When he was descending Ojos del Salado, the highest volcano in the world, on the Chile-Argentina border, he spied frozen lakes in the craters of surrounding mountains.
“It was magnificent,” he said. “Before I’d even reached the bottom I was trying to work out how to get back to those lakes.”
He decided to try to set the world record for the highest kayak in the world, an expedition that would allow him to combine his climbing with his love of water, as he lives at sea level in Melbourne.

“I try to prepare as much as possible by either talking to someone who has done it before, or by trying to replicate the challenge where I live at sea level,” said Bull, who now hosts interactive talks on his expeditions. “But I couldn’t do either, so there was an element of the unknown.”

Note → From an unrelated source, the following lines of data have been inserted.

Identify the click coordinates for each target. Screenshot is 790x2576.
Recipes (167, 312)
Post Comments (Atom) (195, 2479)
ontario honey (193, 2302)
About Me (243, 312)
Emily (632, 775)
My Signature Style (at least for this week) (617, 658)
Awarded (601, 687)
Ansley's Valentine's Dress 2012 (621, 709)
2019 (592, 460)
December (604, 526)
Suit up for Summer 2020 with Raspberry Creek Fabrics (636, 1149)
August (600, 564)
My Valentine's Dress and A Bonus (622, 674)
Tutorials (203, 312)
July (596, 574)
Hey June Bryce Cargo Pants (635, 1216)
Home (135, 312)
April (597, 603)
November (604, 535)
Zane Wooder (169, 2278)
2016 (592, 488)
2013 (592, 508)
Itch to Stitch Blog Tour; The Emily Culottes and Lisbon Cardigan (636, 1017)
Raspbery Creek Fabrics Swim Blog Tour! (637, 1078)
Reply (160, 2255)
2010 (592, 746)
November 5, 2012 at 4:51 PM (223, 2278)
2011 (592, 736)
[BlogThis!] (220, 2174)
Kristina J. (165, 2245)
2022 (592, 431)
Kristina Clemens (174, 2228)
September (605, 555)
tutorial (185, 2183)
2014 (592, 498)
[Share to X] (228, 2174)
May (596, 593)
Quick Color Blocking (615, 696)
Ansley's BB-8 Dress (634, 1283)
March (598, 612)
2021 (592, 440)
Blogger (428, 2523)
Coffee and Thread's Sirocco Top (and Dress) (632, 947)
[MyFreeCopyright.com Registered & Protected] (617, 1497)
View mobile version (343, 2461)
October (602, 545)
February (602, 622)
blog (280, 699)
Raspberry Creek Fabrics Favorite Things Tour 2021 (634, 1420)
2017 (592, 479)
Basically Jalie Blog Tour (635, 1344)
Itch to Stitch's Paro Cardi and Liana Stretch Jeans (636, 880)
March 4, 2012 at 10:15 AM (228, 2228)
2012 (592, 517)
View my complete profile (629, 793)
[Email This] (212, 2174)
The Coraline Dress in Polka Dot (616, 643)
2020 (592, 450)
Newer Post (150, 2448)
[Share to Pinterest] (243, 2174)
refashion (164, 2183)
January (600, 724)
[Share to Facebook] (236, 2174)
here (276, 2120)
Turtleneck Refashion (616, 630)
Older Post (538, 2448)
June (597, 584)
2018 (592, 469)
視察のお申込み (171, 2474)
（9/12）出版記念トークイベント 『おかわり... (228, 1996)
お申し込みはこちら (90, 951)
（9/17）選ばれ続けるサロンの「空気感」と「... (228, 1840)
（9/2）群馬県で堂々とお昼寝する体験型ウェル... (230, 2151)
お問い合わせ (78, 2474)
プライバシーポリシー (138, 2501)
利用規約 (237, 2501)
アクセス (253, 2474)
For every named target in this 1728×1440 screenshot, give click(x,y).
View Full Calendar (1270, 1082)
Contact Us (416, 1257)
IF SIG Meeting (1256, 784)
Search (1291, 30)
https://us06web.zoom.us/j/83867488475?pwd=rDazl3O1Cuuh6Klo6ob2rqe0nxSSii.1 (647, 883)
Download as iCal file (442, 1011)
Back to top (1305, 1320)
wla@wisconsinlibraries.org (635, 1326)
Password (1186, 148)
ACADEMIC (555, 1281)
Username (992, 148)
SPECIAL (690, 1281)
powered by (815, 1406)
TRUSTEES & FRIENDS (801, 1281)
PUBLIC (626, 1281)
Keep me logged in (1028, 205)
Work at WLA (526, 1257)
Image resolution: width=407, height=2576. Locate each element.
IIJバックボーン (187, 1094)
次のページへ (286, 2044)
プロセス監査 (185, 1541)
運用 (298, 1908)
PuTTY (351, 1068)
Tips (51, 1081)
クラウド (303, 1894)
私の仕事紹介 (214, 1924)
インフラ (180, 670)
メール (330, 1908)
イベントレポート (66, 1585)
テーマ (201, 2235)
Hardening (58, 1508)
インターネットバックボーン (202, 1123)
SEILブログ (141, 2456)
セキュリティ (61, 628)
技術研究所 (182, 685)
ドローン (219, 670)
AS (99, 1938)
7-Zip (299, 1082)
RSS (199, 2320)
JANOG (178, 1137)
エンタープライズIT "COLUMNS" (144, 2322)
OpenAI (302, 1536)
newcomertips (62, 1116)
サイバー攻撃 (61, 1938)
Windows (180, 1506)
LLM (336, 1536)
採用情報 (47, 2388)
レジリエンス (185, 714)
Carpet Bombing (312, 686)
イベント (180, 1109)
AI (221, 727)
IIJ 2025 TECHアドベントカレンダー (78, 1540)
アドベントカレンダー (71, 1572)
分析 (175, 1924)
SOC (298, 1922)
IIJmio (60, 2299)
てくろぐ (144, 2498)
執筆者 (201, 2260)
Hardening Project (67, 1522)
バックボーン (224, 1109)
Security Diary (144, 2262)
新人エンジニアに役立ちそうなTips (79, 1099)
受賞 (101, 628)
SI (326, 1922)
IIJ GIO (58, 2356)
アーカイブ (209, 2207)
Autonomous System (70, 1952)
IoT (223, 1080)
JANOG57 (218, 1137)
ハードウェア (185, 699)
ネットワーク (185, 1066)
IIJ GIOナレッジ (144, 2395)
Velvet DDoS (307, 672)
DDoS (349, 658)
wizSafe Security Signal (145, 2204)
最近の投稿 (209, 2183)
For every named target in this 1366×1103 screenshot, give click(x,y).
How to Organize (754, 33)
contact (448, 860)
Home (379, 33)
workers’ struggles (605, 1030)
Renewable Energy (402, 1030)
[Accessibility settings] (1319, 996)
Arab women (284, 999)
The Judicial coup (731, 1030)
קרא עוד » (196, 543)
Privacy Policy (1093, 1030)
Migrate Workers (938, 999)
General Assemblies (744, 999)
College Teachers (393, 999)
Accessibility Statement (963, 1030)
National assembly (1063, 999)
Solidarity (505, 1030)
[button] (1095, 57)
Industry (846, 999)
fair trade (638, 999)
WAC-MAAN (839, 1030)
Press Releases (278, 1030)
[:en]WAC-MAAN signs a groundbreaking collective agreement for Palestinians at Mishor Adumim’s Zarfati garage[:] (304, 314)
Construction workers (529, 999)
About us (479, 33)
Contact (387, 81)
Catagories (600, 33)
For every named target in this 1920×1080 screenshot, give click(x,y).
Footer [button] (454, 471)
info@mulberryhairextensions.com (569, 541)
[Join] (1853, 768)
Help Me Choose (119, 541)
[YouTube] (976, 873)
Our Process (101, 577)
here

After three weeks of acclimatising, he reached the intended lake on Ojos del Salado, but it was completely frozen over and a snowfall had left a deep bed of powder.
Bull had to change his plans and settle for a lower lake, but one that would still secure the record.
Even there, the water was nearly solid.
“To create an actual kayak line I was armed with my ice axe,” he said. “I would grip the ice and pull myself along and use my weight to break the ice and then I paddled back [along the newly formed waterway].”
The water was so cold that falling in would result in a quick death, Bull said.
But the challenge was only half finished. He had to get himself and his kayak back down the mountain.
“I was relieved, but I was exhausted,” he said. “I was tempted to leave the kayak, get off the mountain safe and mount a rescue mission for it later, but thankfully I managed to get it down.”
Guinness World Records confirmed the feat at 5,707 metres above sea level and covering 2.5 kilometres without an oxygen mask.